Nic więc dziwnego, że kolej również chętnie otacza się murami. Wiem, wiem ... przepisy, ochrona czegoś lub kogoś itd. itp. Niby wszystko zgodnie z ... No właśnie z czym? Z logiką budowania murów?
Ten ponury obraz niszczący krajobraz szerzy się w zastraszającym tempie.
Jadę rowerem z Pruszkowa do Warszawy ścieżką biegnącą wzdłuż torów i co widzę? Kilometrami ciągnie się wzdłuż torowiska ohydne ogrodzenie.

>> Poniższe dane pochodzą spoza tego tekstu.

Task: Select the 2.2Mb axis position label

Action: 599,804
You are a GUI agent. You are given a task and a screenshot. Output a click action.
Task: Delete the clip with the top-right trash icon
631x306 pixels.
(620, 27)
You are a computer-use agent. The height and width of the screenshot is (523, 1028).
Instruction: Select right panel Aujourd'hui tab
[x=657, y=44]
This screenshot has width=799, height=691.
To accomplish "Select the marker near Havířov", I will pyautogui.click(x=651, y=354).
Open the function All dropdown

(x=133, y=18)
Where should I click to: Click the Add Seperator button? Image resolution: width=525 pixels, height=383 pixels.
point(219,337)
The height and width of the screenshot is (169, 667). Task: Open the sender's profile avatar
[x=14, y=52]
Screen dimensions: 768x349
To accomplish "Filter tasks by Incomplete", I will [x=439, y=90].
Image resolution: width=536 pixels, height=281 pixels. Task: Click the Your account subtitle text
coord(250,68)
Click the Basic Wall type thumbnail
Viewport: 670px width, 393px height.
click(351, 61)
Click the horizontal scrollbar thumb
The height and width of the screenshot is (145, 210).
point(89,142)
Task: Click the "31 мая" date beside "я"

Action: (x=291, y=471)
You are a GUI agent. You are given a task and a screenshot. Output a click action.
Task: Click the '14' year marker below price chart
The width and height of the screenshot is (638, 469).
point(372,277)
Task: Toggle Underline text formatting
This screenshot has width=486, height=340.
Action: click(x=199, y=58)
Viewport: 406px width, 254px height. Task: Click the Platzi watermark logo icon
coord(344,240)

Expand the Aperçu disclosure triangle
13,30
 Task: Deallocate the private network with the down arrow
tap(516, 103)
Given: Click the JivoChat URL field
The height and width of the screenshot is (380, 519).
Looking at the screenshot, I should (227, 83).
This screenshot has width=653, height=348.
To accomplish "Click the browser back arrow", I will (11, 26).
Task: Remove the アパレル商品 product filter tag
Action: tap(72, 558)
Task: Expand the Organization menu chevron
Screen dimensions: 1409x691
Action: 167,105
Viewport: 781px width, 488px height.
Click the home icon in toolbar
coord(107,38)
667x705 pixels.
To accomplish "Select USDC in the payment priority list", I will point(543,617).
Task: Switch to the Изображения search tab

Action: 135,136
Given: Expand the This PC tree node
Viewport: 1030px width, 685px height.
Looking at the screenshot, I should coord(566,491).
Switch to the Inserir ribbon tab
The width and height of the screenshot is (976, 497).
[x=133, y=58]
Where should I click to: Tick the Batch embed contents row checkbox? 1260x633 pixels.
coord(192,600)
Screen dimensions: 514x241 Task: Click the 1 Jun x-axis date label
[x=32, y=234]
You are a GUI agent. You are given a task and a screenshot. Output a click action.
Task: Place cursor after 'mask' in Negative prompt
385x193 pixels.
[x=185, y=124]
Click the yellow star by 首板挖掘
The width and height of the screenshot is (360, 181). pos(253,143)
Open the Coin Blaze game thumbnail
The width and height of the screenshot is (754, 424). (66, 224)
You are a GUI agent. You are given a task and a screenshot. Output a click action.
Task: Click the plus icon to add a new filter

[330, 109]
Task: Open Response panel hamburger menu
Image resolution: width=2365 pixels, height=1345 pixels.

Ogrodzenie raczej umowne, bo prawie wszystkie drzwi w ekranach pootwierane.
Często zapomina się, że ekrany działają z obu stron. Po drugiej stronie ekranu jest podobnie. Kiedyś jazda pociągiem wiązała się z oglądaniem widoków przelatujących przed oknem jadącego wagonu. Dzisiaj przez szczelnie zamknięte okna wagonu oglądamy sztuczną zieleń ekranów.
Może ekranami zachwycone są osoby mieszkające wzdłuż torowisk? Przecież wybudowano ekrany dla nich i dla ich dobra? Chyba jednak nie wszyscy? Poranny widok z okna na ekran akustyczny to niezły początek dnia...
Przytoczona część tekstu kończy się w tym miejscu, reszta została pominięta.